ComOM at VLSP 2023: A Dual-Stage Framework with BERTology and Unified Multi-Task Instruction Tuning Model for Vietnamese Comparative Opinion Mining

Dang Van Thin,Duong Ngoc Hao,Ngan Luu-Thuy Nguyen
DOI: https://doi.org/10.48550/arXiv.2312.09000
2023-12-14
Abstract:The ComOM shared task aims to extract comparative opinions from product reviews in Vietnamese language. There are two sub-tasks, including (1) Comparative Sentence Identification (CSI) and (2) Comparative Element Extraction (CEE). The first task is to identify whether the input is a comparative review, and the purpose of the second task is to extract the quintuplets mentioned in the comparative review. To address this task, our team proposes a two-stage system based on fine-tuning a BERTology model for the CSI task and unified multi-task instruction tuning for the CEE task. Besides, we apply the simple data augmentation technique to increase the size of the dataset for training our model in the second stage. Experimental results show that our approach outperforms the other competitors and has achieved the top score on the official private test.
Computation and Language
What problem does this paper attempt to address?
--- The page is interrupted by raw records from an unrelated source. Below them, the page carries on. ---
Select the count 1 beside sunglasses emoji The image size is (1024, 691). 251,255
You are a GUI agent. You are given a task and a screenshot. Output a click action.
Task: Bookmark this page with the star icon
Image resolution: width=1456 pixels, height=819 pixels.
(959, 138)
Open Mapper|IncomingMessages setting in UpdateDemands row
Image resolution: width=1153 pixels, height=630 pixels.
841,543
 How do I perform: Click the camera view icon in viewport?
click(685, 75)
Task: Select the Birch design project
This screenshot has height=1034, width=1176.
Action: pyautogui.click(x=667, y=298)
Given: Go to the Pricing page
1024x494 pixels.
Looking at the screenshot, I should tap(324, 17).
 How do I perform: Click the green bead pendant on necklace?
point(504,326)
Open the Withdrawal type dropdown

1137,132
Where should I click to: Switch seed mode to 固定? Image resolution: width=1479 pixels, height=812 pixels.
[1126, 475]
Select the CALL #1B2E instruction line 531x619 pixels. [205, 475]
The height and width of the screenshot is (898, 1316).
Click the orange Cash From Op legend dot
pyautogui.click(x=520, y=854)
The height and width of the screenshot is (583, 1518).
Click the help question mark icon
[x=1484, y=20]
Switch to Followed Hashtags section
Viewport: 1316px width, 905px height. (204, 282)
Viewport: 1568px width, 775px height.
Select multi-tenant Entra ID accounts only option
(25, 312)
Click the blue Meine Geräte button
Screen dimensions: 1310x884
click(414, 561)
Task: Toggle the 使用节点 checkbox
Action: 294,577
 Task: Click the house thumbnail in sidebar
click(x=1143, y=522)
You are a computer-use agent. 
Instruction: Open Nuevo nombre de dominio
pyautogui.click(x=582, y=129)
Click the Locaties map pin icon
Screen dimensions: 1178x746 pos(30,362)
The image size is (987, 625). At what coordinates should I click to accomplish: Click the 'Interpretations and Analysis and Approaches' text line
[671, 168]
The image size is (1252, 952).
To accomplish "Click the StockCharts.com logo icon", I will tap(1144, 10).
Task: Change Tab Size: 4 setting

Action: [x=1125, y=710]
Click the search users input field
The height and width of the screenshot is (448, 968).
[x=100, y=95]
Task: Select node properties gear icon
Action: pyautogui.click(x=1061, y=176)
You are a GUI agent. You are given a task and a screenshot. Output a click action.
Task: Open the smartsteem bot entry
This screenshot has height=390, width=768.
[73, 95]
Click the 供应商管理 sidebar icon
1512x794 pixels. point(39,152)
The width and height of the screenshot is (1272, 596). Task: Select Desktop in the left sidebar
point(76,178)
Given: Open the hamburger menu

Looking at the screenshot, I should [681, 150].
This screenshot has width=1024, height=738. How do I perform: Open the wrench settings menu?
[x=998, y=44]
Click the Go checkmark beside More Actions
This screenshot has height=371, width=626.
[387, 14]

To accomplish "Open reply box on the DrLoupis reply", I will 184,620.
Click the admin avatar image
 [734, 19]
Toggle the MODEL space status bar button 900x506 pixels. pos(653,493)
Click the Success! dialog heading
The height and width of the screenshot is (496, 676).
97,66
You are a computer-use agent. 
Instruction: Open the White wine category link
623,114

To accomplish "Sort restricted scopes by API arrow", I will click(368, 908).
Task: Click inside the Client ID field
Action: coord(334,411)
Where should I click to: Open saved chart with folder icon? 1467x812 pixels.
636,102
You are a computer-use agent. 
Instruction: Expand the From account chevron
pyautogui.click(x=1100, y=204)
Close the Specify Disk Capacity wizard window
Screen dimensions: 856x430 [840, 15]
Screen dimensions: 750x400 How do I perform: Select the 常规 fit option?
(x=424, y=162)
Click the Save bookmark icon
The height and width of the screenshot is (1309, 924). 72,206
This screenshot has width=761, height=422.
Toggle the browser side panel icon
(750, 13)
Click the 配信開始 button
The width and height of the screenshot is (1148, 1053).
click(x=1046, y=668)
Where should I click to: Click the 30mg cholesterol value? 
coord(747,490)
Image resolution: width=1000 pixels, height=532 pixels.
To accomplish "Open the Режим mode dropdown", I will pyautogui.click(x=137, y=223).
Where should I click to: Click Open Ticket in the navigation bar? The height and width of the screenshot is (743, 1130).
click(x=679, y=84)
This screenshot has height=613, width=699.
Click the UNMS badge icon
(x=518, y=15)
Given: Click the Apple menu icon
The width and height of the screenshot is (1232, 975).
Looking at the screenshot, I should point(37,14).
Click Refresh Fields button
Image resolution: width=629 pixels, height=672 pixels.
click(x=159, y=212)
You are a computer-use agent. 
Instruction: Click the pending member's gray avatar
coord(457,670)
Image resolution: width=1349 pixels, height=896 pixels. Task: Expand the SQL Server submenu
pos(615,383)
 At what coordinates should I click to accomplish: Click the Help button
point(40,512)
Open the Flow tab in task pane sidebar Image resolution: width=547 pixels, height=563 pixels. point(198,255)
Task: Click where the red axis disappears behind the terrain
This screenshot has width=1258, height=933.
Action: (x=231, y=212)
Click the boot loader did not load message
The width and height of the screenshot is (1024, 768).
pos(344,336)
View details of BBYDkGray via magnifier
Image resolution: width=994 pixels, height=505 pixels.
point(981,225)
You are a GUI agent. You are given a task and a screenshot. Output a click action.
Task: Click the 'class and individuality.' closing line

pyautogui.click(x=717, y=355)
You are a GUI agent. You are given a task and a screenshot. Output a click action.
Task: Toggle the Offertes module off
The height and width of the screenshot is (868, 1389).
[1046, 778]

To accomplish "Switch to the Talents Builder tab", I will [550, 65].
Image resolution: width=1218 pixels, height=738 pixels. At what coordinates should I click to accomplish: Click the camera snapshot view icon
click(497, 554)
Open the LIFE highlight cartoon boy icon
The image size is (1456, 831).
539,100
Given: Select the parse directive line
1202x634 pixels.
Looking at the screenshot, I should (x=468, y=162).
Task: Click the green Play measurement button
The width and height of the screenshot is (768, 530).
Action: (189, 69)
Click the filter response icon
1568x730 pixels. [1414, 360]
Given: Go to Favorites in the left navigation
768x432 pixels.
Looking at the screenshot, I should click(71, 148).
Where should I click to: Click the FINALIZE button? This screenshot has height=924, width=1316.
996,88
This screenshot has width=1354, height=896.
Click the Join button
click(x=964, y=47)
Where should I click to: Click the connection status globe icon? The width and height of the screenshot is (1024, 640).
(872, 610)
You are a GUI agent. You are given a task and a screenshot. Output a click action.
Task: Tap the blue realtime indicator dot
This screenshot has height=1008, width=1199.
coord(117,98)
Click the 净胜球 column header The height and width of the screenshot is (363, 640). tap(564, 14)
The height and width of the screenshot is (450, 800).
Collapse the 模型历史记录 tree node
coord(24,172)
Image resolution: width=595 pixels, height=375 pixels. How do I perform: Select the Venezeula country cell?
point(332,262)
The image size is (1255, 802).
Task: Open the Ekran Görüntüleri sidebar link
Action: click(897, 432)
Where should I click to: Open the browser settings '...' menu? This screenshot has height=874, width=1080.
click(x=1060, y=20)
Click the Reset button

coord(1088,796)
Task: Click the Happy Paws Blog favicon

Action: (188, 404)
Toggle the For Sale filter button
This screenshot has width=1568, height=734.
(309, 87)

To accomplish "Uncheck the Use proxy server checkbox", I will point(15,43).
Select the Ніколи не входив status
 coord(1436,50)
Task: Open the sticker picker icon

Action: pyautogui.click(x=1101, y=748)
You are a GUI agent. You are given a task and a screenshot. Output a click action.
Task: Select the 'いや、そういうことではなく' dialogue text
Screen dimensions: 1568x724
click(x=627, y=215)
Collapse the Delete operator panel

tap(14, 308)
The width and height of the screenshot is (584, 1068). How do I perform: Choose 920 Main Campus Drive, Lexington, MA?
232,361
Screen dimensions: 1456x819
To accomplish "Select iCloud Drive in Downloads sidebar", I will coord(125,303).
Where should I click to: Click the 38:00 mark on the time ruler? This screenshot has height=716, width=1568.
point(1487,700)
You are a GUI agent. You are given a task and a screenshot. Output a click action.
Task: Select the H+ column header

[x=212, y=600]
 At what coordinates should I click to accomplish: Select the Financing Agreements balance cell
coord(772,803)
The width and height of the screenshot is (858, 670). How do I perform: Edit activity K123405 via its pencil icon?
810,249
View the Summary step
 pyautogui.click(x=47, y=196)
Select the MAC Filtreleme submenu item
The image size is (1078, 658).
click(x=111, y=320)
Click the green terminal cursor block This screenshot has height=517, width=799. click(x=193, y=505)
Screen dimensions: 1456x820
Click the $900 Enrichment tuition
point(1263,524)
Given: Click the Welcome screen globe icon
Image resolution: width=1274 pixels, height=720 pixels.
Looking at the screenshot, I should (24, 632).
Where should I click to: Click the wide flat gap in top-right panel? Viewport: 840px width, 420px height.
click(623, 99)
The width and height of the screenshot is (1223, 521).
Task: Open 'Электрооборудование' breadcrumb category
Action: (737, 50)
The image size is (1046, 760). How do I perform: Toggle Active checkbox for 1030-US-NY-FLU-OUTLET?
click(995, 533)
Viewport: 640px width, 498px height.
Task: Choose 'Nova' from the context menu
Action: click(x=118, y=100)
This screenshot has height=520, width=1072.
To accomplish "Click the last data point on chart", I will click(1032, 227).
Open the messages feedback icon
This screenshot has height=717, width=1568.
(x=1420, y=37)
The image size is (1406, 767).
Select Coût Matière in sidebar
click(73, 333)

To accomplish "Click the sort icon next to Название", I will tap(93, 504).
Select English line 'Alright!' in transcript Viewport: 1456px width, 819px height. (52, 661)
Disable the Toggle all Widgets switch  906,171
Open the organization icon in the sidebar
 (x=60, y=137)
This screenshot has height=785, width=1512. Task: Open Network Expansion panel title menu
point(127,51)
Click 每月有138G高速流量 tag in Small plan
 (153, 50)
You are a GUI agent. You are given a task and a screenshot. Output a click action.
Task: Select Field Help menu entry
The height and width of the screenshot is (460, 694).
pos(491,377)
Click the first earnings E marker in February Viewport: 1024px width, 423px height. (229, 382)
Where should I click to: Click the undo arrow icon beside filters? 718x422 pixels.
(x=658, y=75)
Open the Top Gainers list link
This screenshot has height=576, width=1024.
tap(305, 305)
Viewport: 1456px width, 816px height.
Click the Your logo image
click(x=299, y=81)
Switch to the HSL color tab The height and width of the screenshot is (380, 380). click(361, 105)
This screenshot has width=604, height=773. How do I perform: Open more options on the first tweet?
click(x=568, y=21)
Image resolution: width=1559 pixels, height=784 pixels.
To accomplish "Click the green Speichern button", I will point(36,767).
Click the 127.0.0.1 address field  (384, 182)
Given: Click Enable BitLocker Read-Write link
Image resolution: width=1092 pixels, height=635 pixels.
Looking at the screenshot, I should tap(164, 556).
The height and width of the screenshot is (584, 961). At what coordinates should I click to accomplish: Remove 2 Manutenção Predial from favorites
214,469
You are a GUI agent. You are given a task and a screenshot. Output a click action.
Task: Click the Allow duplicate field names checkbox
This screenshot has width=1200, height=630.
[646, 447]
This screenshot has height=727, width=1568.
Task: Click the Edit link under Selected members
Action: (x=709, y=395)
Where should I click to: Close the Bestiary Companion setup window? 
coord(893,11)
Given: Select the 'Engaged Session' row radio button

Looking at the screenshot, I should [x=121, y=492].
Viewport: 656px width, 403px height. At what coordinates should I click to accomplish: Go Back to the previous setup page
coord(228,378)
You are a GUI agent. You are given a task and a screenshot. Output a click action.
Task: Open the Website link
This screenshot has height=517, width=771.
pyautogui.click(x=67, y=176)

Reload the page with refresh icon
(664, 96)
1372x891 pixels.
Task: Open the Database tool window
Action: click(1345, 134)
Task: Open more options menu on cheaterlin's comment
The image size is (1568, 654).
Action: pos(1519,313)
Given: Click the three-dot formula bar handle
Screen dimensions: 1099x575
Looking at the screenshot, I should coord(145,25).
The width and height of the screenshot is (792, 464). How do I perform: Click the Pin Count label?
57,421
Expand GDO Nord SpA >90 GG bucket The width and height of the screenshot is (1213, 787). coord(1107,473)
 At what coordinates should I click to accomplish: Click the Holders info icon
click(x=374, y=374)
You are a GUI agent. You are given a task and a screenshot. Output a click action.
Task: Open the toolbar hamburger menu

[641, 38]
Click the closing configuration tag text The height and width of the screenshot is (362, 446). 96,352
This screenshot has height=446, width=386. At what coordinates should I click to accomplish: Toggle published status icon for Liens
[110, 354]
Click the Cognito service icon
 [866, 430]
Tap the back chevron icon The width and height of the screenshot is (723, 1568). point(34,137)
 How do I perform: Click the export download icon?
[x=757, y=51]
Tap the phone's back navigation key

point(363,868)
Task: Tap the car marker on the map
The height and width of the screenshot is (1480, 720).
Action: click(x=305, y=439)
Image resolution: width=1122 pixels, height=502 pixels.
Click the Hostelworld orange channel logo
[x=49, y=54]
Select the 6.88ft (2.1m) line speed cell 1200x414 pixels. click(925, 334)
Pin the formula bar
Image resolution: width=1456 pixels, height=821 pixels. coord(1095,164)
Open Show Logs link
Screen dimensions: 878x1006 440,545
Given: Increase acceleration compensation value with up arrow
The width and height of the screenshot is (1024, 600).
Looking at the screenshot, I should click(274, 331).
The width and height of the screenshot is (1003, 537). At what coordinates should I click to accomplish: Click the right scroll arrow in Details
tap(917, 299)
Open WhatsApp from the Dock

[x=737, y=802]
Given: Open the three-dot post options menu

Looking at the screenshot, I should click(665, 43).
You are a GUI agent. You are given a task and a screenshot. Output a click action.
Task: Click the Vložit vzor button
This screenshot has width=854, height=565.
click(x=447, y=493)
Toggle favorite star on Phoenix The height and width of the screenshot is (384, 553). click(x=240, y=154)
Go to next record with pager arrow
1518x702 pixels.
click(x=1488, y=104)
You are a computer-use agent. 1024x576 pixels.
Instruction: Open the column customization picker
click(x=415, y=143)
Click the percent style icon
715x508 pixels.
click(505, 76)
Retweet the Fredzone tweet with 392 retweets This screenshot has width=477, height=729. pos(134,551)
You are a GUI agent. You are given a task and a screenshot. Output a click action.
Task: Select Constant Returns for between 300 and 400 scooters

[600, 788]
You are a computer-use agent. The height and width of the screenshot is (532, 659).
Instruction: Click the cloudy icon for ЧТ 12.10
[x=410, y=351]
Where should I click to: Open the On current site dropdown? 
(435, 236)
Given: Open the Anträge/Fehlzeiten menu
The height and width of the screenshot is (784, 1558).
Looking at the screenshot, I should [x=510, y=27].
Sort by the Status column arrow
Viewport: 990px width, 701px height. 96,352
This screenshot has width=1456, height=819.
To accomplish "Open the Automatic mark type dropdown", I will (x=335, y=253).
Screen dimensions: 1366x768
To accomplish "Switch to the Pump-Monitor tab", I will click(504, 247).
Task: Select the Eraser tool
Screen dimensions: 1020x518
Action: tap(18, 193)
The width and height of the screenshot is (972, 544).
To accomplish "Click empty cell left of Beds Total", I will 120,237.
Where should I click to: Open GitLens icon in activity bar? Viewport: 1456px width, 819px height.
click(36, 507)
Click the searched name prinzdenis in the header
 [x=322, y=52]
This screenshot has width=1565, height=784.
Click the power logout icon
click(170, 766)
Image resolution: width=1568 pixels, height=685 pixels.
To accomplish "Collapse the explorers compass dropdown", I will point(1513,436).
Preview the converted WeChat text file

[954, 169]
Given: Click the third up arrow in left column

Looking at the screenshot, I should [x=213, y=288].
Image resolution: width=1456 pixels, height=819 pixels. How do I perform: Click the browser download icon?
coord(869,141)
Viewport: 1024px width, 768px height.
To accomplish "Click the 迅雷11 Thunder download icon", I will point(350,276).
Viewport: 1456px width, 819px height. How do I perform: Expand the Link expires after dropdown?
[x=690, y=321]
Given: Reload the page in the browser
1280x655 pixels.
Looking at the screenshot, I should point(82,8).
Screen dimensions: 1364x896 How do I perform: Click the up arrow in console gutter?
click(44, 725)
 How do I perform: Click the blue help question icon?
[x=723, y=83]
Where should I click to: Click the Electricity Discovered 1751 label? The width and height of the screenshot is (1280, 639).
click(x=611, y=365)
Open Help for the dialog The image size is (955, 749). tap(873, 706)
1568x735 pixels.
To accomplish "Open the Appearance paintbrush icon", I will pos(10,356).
The paper attempts to address the task of Comparative Opinion Mining (COM) in Vietnamese product reviews. Specifically, this task includes two subtasks: 1. **Comparative Sentence Identification (CSI)**: - The goal is to identify whether the input text is a comparative review. 2. **Comparative Element Extraction (CEE)**: - The goal is to extract quintuplets from comparative reviews, which include: subject, object, aspect, predicate, and comparison label. For example, given the review "iPhone 14 Pro Max 的电池续航时间比竞争对手更好", the extracted quintuplets are: - Subject: ["1&&iPhone", "2&&14", "3&&Pro", "4&&Max"] - Object: ["12&&its", "13&&competitors"] - Aspect: ["8&&battery", "9&&life"] - Predicate: ["7&&better"] - Comparison label: ["COM+"] To tackle this task, the authors propose a two-stage framework. The first stage uses a pre-trained PhoBERT model for comparative sentence identification, and the second stage uses a multi-task instruction tuning model for comparative element extraction. Additionally, simple data augmentation techniques are applied to increase the size of the training dataset. Experimental results show that this method achieves the best performance on the official private test set.